- TASK DESCRIPTION: Reproduce every line of the material below word for word, leaving out the pictures.

- RECORDS FOR THE TASK:
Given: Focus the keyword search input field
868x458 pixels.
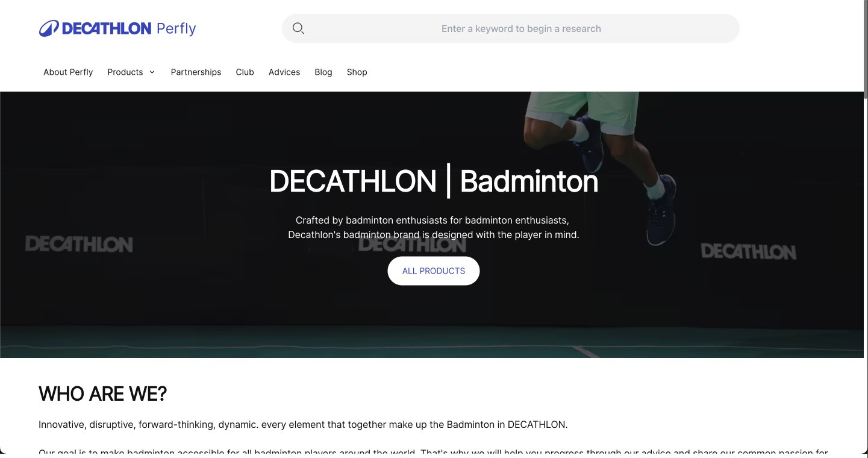Looking at the screenshot, I should [520, 28].
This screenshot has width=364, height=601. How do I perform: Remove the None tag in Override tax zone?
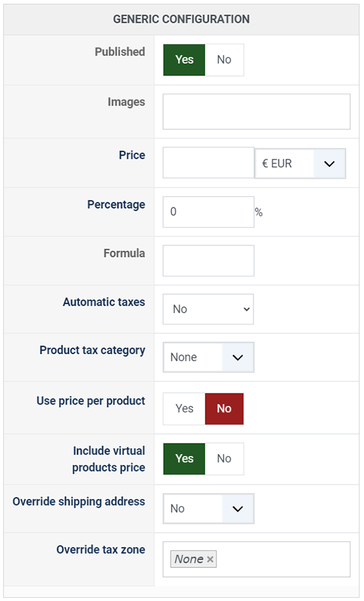[210, 559]
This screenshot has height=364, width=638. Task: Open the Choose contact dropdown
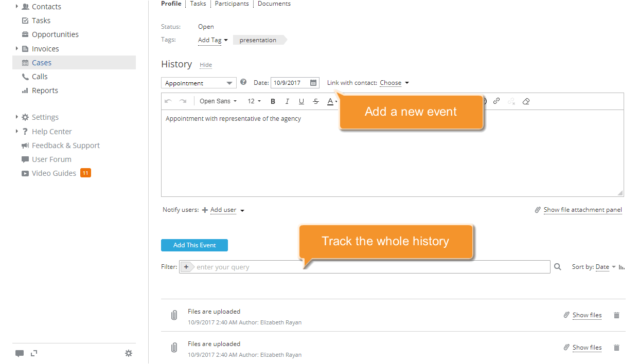point(394,83)
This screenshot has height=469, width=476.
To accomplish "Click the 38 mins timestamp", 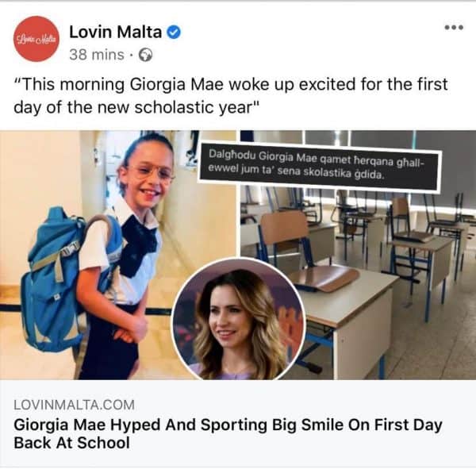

- CORRECT RESPONSE:
Given: Focus the keyword search input field
868x458 pixels.
Looking at the screenshot, I should [520, 28].
This screenshot has width=364, height=601. How do I perform: Remove the None tag in Override tax zone?
[210, 559]
This screenshot has height=364, width=638. Task: Open the Choose contact dropdown
point(394,83)
This screenshot has height=469, width=476.
To accomplish "Click the 38 mins timestamp", 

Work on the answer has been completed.